Recorded data ::
-.-.-

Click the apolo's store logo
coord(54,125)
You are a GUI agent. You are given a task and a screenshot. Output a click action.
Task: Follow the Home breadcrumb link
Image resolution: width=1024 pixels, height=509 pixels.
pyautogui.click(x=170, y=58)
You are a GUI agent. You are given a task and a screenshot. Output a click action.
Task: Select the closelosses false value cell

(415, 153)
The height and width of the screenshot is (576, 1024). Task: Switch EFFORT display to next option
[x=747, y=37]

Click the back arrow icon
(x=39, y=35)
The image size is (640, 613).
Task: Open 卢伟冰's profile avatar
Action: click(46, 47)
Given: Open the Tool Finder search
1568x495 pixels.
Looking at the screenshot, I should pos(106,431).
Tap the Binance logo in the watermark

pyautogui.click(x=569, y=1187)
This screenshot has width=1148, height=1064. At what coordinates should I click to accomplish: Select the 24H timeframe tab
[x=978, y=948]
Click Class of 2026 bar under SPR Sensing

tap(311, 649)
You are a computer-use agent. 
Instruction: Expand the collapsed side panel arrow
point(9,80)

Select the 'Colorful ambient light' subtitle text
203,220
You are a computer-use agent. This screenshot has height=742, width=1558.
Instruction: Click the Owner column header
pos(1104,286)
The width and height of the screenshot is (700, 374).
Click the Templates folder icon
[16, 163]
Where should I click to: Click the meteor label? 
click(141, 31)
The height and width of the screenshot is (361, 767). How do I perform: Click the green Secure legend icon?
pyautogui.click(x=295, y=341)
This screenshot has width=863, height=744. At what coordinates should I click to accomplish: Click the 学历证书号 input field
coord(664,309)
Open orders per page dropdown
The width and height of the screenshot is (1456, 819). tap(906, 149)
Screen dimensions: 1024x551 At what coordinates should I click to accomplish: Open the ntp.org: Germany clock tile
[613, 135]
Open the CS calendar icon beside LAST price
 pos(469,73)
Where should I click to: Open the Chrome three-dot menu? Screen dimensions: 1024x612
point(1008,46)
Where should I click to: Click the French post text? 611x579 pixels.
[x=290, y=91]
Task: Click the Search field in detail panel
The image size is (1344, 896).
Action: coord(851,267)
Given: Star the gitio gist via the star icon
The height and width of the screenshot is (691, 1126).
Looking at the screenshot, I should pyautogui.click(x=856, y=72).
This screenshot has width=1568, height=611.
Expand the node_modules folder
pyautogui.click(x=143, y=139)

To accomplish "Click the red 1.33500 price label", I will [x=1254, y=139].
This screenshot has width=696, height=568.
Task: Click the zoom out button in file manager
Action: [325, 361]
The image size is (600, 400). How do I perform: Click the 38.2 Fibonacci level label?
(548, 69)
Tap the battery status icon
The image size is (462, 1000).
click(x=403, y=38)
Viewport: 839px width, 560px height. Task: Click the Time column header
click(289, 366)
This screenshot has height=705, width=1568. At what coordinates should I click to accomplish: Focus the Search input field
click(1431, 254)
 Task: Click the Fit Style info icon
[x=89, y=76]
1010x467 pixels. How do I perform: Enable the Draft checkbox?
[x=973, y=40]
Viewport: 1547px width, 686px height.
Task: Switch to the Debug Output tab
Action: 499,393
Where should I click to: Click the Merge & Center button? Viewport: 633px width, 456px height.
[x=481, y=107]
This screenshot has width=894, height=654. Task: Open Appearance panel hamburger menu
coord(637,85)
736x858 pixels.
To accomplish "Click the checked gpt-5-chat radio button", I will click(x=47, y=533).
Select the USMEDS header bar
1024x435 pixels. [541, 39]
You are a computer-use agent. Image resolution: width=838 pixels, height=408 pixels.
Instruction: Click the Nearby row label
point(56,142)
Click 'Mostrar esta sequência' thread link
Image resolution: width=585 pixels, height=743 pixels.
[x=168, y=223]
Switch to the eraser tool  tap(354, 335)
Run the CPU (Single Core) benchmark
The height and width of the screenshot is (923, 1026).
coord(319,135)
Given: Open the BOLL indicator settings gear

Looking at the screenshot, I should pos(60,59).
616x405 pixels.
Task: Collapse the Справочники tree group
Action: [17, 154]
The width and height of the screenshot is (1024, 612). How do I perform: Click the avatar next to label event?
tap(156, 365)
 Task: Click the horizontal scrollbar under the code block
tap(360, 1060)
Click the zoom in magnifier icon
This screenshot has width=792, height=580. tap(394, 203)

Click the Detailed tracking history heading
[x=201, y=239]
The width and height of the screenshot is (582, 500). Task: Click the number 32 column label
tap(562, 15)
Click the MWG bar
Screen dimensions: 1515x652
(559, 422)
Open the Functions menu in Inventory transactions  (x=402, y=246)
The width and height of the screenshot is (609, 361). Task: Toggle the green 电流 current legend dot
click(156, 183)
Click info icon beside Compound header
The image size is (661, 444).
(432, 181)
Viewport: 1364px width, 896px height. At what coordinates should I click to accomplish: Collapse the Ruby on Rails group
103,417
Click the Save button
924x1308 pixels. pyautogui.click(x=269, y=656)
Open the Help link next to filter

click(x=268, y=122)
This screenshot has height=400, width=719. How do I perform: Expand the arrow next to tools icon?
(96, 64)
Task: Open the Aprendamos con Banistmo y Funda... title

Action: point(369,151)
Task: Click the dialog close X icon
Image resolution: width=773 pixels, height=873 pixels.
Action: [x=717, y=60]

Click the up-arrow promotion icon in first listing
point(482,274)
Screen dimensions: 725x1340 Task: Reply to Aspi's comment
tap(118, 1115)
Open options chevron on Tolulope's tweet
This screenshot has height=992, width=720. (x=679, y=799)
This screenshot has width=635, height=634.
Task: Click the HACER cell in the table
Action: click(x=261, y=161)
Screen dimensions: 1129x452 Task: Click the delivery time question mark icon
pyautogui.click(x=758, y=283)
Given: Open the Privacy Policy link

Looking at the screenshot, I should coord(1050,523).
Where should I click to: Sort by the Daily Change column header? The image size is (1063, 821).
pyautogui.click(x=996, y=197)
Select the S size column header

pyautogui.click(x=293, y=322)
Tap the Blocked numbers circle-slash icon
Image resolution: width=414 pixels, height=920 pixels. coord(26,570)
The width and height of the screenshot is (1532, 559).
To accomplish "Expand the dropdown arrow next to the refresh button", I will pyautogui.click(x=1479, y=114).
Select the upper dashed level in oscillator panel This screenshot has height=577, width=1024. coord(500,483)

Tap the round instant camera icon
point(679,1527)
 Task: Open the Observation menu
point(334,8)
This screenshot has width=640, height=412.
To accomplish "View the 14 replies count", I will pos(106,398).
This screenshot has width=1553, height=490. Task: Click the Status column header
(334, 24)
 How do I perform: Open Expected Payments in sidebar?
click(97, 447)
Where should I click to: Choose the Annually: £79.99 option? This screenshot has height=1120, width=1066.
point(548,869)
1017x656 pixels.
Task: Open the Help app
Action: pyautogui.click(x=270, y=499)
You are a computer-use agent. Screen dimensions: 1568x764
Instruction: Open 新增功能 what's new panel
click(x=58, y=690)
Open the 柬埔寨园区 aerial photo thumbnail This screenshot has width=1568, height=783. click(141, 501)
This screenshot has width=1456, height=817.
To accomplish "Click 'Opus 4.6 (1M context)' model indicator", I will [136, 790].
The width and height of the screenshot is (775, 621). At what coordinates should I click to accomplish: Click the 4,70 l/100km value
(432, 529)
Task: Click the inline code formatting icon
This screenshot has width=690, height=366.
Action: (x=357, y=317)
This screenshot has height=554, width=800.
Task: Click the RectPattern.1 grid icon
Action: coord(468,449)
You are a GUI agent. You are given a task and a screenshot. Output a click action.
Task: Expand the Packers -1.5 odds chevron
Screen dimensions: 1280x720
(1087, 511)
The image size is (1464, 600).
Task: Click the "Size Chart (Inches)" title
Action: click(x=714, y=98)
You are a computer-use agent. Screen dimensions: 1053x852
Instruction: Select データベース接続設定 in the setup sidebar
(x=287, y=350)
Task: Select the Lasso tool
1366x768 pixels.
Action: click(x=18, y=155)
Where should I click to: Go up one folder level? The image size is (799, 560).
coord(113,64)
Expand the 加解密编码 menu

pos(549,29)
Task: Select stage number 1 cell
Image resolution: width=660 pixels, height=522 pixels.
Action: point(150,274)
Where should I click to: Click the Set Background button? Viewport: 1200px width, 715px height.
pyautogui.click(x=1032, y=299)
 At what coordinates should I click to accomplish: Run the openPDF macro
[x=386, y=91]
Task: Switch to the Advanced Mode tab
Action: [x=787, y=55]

-.-.-

Work instruction :: Line by line, check the data above for the word "agent" and state how many lines contain it. Give only the number.

Solution to the exercise :: 8